WORK INSTRUCTION
Reproduce word for word the section of the forum post about depression that opens with "General Depression or" and closes with "some outside opinions.".

SUPPLIED PASSAGE
# # # # #

General Depression or Reasonable Cause

Post by olliebear » Thu Mar 29, 2012 7:37 pm

Hi all,

I've been pretty depressed since the beginning of the year. I have suffered from anxiety & panic for about 8 years, but the severe depression is somewhat new for me. I guess I'm writing to ask for validation that I have a right to be depressed anyone in my situation would be as opposed to just being a depressed person. I'm sure I shouldn't be asking and that my feelings are valid as feelings but I need some outside opinions.

I've been supporting my retired mother and unemployed brother for over 4 years. I love them dearly and they are my mental support units (I'm co-dependent and can't drive more than a couple miles from home, etc.). That said I'm burnt out in my work, everything I work for has gone to their expenses. I have not paid down any of my own debts or saved anything because of this black hole. I think I hate my career (too many hours) but I'm not sure if its lack of reward or really hating the career. I can't abandon them but I'm also so very tired of it all. They are the only people I confide in and I can't allow myself to trust them because they have a stake in my continuing to work. On that point I think I want to change careers, I want to get out of the financial world and teach and work with people and shape futures. It would be costly to change over and I want my family to support me, but I feel like they won't genuinely because they need me right now.

# # # # #

INPUT DATA
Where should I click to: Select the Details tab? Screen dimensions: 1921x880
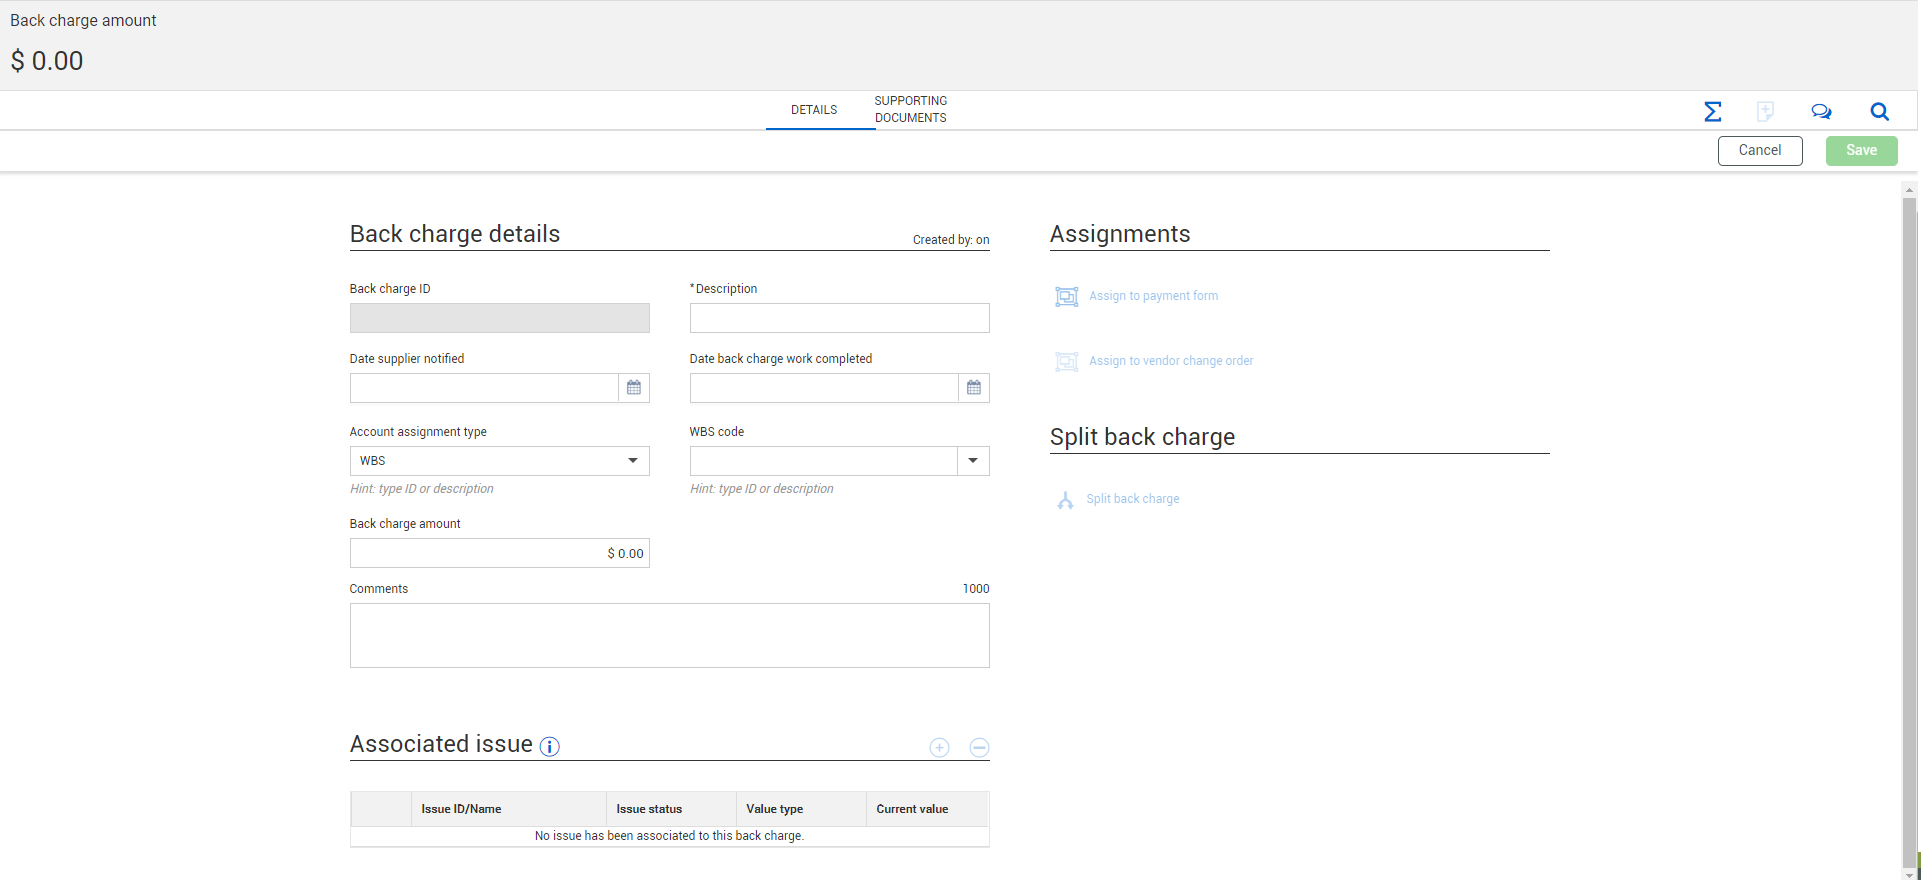(814, 110)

# # # # #

SOLUTION FOR THIS EXERCISE
General Depression or Reasonable Cause

Post by olliebear » Thu Mar 29, 2012 7:37 pm

Hi all,

I've been pretty depressed since the beginning of the year. I have suffered from anxiety & panic for about 8 years, but the severe depression is somewhat new for me. I guess I'm writing to ask for validation that I have a right to be depressed anyone in my situation would be as opposed to just being a depressed person. I'm sure I shouldn't be asking and that my feelings are valid as feelings but I need some outside opinions.